- PAGE EXCERPT -
In the US that would also be possible, but the level of basic income you arrive at might be bloody low. I don't know the data. At least, you'd save on bureaucracy.


>In the US that would also be possible, but the level of basic income you arrive at might be bloody low.

Why would that be? The US has a significantly higher GDP per capita than every European country except Norway, Luxemburg, and maybe Switzerland (depending on who you ask).

If you're talking about limiting it to current social welfare expenditures, the US spends about 20% of GDP on social welfare [1], and many European countries spend close to 30%. But since our GDP per capita is so much higher it should come out fairly close per person.

[1] http://www.oecd-ilibrary.org/social-issues-migration-health/...


Thanks for the numbers.


This may sound rude, but I literally do not care about any response that does include napkin math. The concept of basic income has been quite popular on HN and elsewhere for the past 6-12 months. I have asked for napkin math probably two dozen times. No one has ever been able to provide it.

I love the concept of basic income. I've played with the numbers quite a bit myself. I've tried to make it work. I can't do it. Not even close for the US. I'm desperate for someone to post some basic of basic back of the napkin level math. So far no one has done it. I do not consider that a good sign.


US GDP ~16 trillion. Government social spending 20% of GDP[1] or about 3.2 trillion dollars. US population about 320 million.

That's right at about $10k per year to every American if we capped it at current government social spending.

So a family of 4 would get $40k a year.

You could make that 3.2 trillion go a lot further by raising taxes gradually so that when you reach say $75k you're paying as much extra taxes are you receive in Basic Income.

I'm pretty sure [1] includes state and local spending as well so this would be tricky.

[1] http://www.oecd-ilibrary.org/social-issues-migration-health/...


Here's a good resource with more data. Including federal vs state. http://www.usgovernmentspending.com/current_spending

I'm curious what that 20% of social spending covers. It certainly includes health so we can't say "eliminate medicare/medicaid, but you get a yearly check for $10,000!". That's not gonna cut it. Federal+State+Local welfare spending is only 8% of total gov. spend and only ~3.1% of GDP. A long, long, long ways from being able to cut a $10k check per person.

- WHAT YOU HAVE TO DO -
Copy word for word the part of the basic income discussion that opens with the words containing "US GDP ~16 trillion." and closes with "in Basic Income.". The listing that follows has no connection to the basic income discussion.

- DATA SHOWN -
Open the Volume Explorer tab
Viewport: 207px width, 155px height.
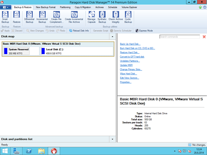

- RESULT -
US GDP ~16 trillion. Government social spending 20% of GDP[1] or about 3.2 trillion dollars. US population about 320 million.

That's right at about $10k per year to every American if we capped it at current government social spending.

So a family of 4 would get $40k a year.

You could make that 3.2 trillion go a lot further by raising taxes gradually so that when you reach say $75k you're paying as much extra taxes are you receive in Basic Income.